I don't believe they need new Transports at all..Fluff-wise they have teleporting down to an art, so just make that a more viable and accurate mode of getting around, maybe scatter only 1D6 and able to assault. As far as LR's go I'm pretty sure the FW varient will be available to us, as will the Storm Raven of course.

Stat-wise 
GKT having WS/BS5, 2 A...rest the same, but our TH/SS to be the same as SM ones, or maybe give the NFW's Rending as a way of assaulting Armour, thereby negating the need for long-range anti-tank.

GK stay the same, but because they die just as easily as SM but are more expensive, make them less hard to kill to justify (further) their cost...say a 2+ save instead of 3.

I'd like to see the Psycannon and Incinerator cheaper..10 pts cheaper would be great, and Frags as standard.

Being Psykers they should have some decent Powers...maybe similar to some of the SW/BA ones.

If GW take the easy route as far as having Minis fly off the shelves, and just make them just another SM list, then they will have ruined them....keep them Elite and don't give them Rhino's, DP's and Razorbacks, Predators and Vindicators...that will suck bigtime.

My 2c anyway.


----------



## Wusword77 (Aug 11, 2008)

HOBO said:


> I don't believe they need new Transports at all..Fluff-wise they have teleporting down to an art, so just make that a more viable and accurate mode of getting around, maybe scatter only 1D6 and able to assault.

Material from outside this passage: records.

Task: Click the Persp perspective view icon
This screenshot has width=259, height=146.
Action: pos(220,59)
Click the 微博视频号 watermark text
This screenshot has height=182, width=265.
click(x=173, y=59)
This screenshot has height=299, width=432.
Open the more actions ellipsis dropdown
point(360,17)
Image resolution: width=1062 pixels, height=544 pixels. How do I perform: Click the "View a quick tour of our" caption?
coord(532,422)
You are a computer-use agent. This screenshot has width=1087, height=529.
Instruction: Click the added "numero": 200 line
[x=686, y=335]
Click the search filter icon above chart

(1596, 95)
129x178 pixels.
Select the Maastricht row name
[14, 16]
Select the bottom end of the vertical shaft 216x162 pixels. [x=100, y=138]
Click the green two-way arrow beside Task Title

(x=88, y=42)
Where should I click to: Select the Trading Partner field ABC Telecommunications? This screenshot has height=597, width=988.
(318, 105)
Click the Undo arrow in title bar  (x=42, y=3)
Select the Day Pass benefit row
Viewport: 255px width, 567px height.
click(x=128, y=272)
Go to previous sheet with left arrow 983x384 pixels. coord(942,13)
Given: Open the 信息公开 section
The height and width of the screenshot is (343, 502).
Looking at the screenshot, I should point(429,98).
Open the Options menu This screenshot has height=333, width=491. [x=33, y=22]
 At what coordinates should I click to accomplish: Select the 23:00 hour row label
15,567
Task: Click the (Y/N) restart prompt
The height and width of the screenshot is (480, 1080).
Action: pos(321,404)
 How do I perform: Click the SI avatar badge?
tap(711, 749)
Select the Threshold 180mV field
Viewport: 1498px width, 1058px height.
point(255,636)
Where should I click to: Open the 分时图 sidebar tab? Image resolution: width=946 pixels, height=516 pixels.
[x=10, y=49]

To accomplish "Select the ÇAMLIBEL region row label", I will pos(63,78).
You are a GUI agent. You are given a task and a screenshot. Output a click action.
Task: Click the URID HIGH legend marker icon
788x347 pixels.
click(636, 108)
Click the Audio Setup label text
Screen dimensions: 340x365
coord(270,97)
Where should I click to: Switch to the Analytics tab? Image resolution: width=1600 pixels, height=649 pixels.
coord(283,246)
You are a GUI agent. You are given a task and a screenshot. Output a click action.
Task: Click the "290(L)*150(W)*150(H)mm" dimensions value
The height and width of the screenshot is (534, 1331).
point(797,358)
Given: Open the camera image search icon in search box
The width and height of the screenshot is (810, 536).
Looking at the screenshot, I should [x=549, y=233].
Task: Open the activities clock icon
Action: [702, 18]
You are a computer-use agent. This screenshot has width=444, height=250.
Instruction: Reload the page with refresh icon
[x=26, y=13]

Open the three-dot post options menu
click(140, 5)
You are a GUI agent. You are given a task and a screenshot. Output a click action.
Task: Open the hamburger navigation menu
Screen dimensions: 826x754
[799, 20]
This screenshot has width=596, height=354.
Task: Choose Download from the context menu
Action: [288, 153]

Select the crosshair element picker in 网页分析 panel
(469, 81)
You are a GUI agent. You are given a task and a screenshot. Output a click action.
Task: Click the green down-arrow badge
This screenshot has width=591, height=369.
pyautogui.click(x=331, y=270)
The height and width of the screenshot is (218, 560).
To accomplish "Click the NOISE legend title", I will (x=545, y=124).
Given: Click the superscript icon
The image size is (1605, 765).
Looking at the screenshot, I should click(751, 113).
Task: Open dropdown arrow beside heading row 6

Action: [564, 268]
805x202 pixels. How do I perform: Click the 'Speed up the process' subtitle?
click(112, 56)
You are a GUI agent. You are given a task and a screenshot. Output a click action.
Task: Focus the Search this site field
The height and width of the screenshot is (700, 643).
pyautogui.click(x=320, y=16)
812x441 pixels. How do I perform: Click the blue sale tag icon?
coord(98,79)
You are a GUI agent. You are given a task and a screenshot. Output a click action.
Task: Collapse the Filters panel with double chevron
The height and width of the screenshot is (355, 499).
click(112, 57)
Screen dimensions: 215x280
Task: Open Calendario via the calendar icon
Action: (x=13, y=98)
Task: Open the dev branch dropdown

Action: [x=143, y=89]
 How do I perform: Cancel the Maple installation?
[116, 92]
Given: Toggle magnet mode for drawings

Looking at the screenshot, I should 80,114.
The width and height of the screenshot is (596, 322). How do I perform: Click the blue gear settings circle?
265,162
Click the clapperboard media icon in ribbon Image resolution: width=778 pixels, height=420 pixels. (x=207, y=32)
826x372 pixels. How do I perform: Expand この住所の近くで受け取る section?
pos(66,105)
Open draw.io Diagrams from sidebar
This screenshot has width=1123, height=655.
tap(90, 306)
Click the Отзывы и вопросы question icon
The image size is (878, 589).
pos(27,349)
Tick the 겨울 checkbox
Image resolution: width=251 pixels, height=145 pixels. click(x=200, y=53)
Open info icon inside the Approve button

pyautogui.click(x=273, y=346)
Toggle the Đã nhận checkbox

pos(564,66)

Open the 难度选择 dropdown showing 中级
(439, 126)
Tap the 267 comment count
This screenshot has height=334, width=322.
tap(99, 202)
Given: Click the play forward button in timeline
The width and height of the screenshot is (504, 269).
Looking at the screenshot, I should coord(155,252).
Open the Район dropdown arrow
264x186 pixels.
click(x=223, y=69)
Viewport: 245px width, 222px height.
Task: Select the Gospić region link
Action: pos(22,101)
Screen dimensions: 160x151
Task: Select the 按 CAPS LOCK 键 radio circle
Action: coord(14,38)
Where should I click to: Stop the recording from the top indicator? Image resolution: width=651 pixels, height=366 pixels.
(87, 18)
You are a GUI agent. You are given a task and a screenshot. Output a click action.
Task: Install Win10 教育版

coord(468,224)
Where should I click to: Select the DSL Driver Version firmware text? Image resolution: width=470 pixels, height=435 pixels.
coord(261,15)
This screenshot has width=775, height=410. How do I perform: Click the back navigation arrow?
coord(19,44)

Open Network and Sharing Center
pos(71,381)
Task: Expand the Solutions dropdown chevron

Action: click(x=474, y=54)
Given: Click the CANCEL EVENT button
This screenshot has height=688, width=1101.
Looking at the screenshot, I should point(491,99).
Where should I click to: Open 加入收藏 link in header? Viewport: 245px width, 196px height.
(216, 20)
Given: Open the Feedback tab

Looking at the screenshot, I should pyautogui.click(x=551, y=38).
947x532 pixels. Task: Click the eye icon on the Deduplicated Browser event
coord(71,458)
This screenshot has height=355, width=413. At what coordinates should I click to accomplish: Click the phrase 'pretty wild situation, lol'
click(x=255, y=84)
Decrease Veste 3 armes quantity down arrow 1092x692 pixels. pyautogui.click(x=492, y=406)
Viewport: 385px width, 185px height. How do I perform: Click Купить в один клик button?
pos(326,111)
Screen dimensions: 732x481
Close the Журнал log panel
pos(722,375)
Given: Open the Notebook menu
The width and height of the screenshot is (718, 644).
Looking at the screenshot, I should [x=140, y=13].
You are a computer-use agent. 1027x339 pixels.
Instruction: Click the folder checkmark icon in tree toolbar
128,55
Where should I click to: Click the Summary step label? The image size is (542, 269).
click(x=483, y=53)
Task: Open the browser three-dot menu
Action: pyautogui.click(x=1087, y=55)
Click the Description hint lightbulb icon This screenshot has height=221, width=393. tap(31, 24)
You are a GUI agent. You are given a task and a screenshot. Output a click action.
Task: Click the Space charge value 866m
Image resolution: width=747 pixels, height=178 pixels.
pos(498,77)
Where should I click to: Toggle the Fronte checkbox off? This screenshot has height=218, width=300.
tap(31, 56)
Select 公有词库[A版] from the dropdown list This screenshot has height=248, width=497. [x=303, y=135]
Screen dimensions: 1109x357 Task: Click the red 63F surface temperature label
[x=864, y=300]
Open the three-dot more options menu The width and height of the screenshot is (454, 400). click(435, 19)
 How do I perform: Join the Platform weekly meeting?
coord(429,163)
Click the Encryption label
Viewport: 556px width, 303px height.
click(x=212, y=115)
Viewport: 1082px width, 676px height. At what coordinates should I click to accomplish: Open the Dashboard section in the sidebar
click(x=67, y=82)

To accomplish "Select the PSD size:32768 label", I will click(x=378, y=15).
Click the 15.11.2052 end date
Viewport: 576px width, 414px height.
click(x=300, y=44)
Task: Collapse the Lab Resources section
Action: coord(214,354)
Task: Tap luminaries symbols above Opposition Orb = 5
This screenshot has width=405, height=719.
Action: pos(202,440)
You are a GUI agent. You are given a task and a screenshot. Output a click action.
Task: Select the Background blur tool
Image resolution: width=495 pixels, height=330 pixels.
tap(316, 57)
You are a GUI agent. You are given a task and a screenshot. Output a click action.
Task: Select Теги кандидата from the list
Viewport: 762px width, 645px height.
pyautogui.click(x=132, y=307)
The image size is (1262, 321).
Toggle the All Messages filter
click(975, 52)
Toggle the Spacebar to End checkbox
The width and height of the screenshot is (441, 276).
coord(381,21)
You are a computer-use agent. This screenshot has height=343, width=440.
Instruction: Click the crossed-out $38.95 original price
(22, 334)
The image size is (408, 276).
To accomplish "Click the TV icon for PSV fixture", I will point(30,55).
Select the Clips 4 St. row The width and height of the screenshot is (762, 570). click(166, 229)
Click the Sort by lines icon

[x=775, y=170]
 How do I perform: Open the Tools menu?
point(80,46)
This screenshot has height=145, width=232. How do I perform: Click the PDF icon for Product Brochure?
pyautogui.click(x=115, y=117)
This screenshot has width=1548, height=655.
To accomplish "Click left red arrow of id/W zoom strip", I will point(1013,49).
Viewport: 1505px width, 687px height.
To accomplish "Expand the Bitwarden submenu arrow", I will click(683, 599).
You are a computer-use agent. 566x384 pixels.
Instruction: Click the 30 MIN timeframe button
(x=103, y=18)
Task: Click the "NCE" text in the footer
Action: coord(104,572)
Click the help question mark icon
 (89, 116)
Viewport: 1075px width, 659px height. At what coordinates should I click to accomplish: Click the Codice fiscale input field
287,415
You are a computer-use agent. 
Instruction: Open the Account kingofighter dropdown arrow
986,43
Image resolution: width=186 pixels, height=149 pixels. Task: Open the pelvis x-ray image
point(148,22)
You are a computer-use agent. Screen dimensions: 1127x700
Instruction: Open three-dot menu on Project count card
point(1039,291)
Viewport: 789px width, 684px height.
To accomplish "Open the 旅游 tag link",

As far as LR's go I'm pretty sure the FW varient will be available to us, as will the Storm Raven of course.
> 
> Stat-wise
> GKT having WS/BS5, 2 A...rest the same, but our TH/SS to be the same as SM ones, or maybe give the NFW's Rending as a way of assaulting Armour, thereby negating the need for long-range anti-tank.
> ...


Transports are more for the Stormtroopers then the GK's anyway. Currently looking at the Stormtroopers they're only there if you wanna take Daemonhosts. Giving them other transports, only with some other rule changes would give them a use beyond being fodder.

Giving regular GK's a +2 armor save would be insane, as anyone would load their army down with cheaper units that are just as strong as the elites. It'd turn a small elite strikeforce in to a Ork/Nid style horde. 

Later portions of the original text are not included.